Abstract: Proof systems, such as zkSNARKs, are now widely used in decentralized systems to provide scalability and privacy. For example, in rollups, an untrusted entity processes a batch of blockchain transactions and produces a zkSNARK proving the correct execution of transactions, and the blockchain simply checks that the execution was correct by verifying the provided zkSNARK. Since verifying a zkSNARK is substantially cheaper than executing the original computation, rollups achieve lower per-transaction costs. Some major open problems in this space include achieving better prover efficiency and to scale the prover to handle large-scale statements.

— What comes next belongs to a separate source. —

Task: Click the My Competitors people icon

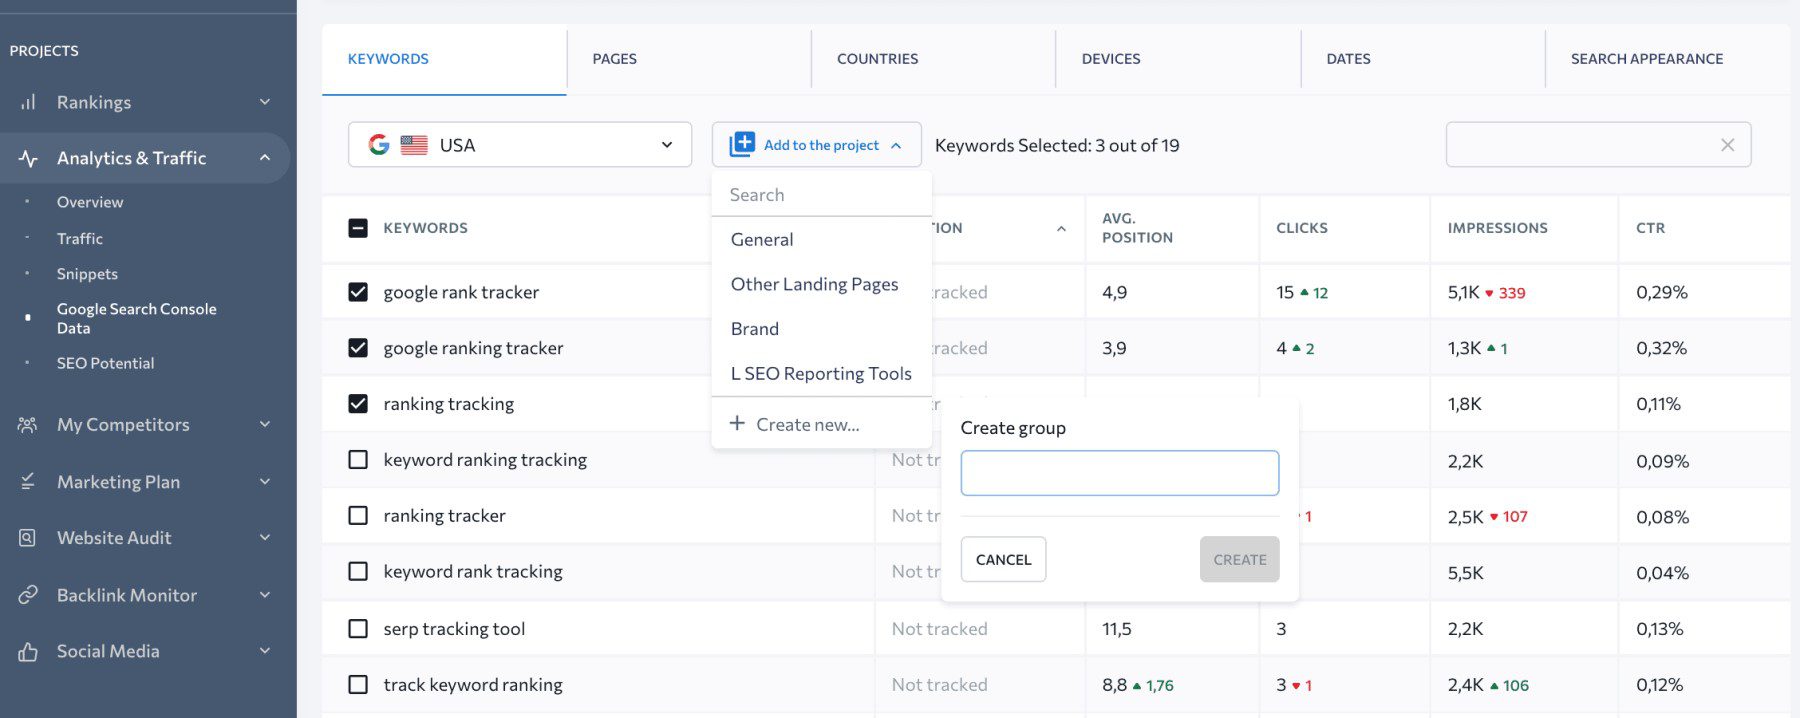Action: point(28,425)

This talk will present Nova (CRYPTO'22) and SuperNova (ePrint 2022/1758), and time permitting, some ongoing efforts in this line of work. Nova provides a new approach to build prover-efficient and recursive zkSNARKs, especially for proving large program executions that can be decomposed into multiple steps. In particular, Nova introduces a new and inexpensive mechanism, called a folding scheme, to (recursively) transform the task of proving N steps of a program execution into the task of proving a single step of the program execution. It then applies a general-purpose zkSNARK to prove that single step. Compared to directly employing a general-purpose zkSNARK, Nova’s approach is substantially cheaper. Furthermore, Nova's proof generation is incremental, so it offers a better path to parallelizing proof generation than with non-recursive zkSNARKs.

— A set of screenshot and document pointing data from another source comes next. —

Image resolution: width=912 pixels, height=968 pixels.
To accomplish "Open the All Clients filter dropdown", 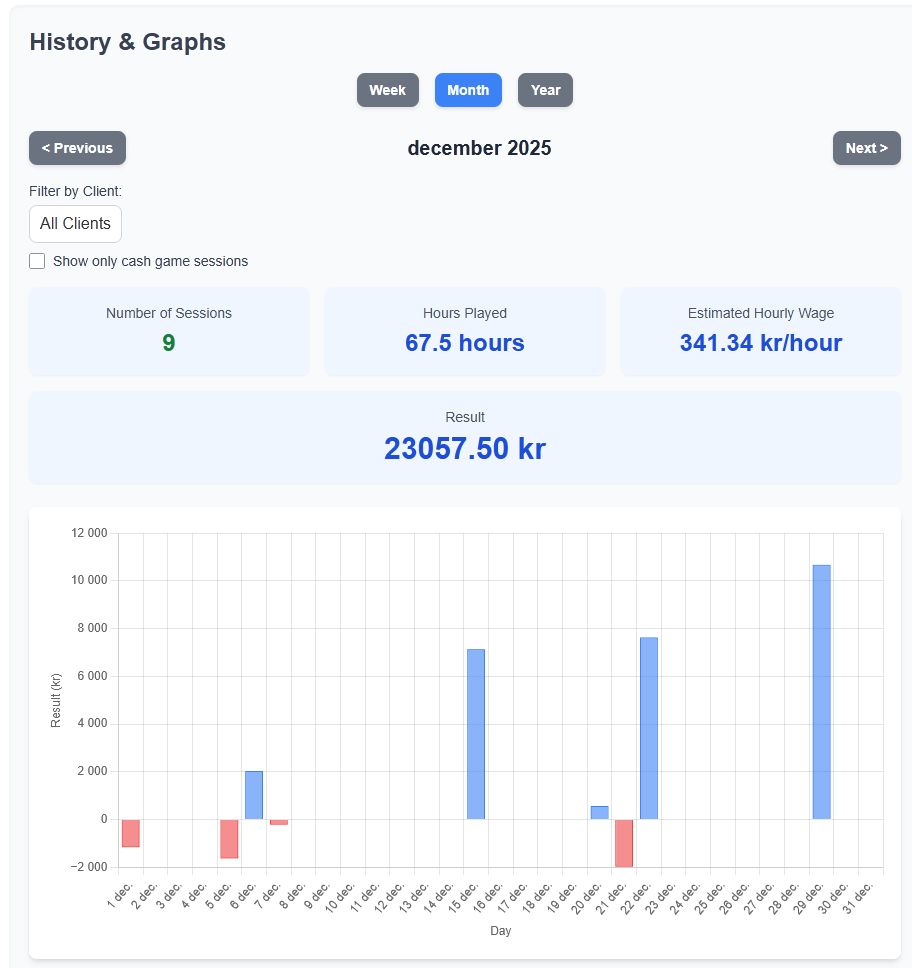I will pos(75,223).
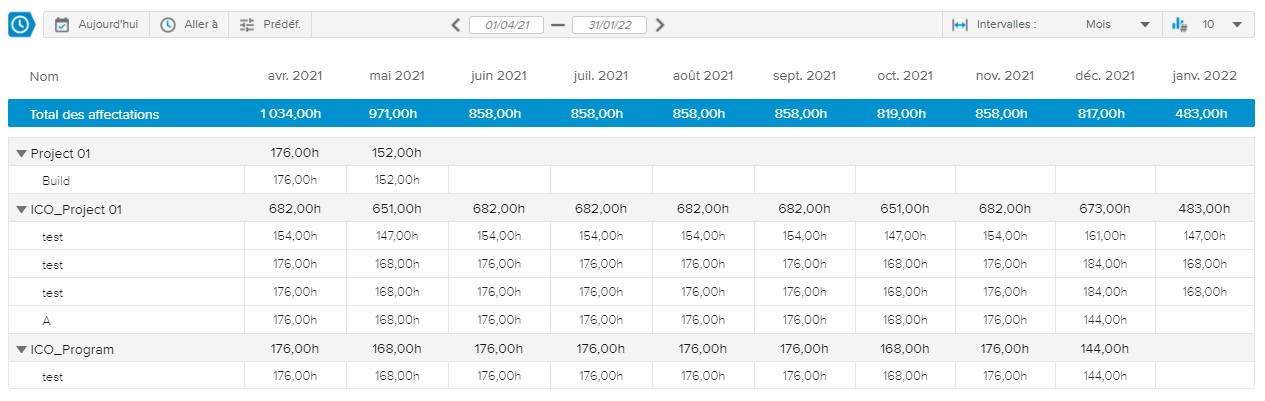The image size is (1265, 401).
Task: Click the Intervalles width icon
Action: click(960, 25)
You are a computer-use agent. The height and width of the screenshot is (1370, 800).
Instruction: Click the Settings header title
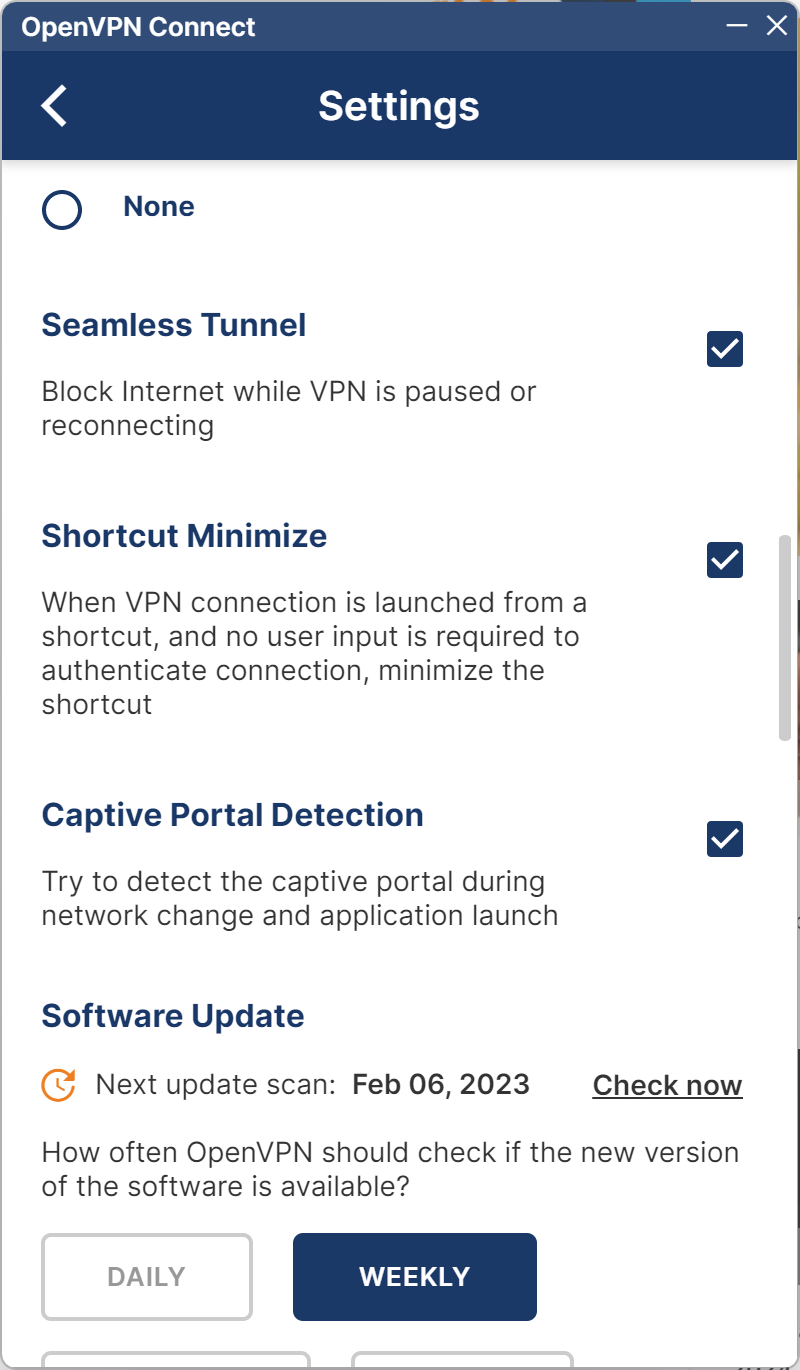point(399,106)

SuperNova extends Nova to produce proofs of program executions on a stateful machine with a particular instruction set (e.g., EVM, RISC-V). A distinguishing aspect of SuperNova is that the cost of proving a step of a program is proportional only to the size of the circuit representing the instruction invoked by the program step. This is a stark departure from prior works that employ universal circuits where the cost of proving a program step is proportional at least to the sum of sizes of circuits representing each supported instruction—even though a particular program step invokes only one of the supported instructions. Naturally, SuperNova can support a rich instruction set without affecting the per-step proving costs.

Bio: Srinath Setty is a Principal Researcher at Microsoft Research. His research interests are in systems, security, and cryptography. His recent work is focused on high-speed proof systems, rollback protection for confidential computing, and preventing order manipulation in distributed systems. His honors include paper awards at OSDI (2020) and USENIX Security (2017), MSR Redmond lab rockstar award (2018), and the Bert Kay best dissertation award from UT Austin (2014). He received his PhD in computer science from UT Austin.